[Collected data]
========================================
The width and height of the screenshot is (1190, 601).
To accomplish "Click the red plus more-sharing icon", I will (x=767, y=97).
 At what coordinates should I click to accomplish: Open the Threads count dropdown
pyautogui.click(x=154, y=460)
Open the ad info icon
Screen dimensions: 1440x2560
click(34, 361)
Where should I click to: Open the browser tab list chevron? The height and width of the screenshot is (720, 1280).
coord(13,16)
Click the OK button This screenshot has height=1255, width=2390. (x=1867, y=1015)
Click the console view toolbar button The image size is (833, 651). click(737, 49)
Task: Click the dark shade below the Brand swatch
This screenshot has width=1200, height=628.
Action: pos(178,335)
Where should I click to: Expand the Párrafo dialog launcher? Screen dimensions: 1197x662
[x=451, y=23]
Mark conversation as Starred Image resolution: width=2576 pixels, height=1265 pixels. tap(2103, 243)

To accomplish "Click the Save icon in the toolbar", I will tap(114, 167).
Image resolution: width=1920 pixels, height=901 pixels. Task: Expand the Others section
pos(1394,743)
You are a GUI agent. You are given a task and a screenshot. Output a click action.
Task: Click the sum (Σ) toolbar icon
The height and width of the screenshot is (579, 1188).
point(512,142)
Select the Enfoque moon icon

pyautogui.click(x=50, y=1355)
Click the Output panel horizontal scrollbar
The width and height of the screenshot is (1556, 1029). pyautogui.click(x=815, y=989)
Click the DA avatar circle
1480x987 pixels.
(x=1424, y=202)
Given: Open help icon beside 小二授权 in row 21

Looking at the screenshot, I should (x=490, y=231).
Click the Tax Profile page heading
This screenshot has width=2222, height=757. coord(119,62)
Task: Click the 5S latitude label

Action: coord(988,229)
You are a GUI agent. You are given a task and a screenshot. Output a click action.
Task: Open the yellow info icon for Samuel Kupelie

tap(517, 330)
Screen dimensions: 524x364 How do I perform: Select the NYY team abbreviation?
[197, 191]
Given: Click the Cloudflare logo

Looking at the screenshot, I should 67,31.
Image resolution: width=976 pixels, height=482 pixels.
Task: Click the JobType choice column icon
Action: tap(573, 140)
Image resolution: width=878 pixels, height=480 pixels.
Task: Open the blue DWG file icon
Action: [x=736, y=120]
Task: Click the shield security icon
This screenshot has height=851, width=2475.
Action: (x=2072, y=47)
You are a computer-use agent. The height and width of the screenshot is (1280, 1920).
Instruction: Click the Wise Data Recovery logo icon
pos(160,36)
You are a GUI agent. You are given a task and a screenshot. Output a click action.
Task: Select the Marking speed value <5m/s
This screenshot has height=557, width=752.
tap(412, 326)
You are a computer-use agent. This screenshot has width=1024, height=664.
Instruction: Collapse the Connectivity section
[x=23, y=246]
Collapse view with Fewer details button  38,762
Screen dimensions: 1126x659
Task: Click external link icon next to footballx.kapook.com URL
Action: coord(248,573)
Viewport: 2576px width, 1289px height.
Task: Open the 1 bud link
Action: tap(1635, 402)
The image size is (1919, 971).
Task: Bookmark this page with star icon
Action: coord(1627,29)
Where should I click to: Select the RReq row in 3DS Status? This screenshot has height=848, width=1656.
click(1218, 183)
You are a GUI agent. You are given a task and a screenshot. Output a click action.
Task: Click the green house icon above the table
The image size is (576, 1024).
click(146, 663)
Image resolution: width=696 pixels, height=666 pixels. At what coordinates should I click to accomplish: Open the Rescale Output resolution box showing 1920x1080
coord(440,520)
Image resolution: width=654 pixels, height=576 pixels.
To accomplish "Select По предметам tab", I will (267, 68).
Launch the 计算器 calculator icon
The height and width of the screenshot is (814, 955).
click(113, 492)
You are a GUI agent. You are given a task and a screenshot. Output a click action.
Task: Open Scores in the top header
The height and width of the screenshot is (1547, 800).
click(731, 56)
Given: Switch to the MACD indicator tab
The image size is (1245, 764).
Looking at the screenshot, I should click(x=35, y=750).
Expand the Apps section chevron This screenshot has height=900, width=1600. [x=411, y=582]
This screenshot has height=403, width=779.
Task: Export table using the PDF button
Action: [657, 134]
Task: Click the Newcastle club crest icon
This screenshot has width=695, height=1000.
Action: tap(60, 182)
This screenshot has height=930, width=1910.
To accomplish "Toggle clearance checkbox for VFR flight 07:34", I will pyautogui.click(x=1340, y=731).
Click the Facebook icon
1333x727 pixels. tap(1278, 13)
========================================
**Work to complete:**
Using the records above, pull out each line where the word "toolbar" occurs.

**Answer space:**
Click the console view toolbar button The image size is (833, 651). click(737, 49)
To accomplish "Click the Save icon in the toolbar", I will tap(114, 167).
Task: Click the sum (Σ) toolbar icon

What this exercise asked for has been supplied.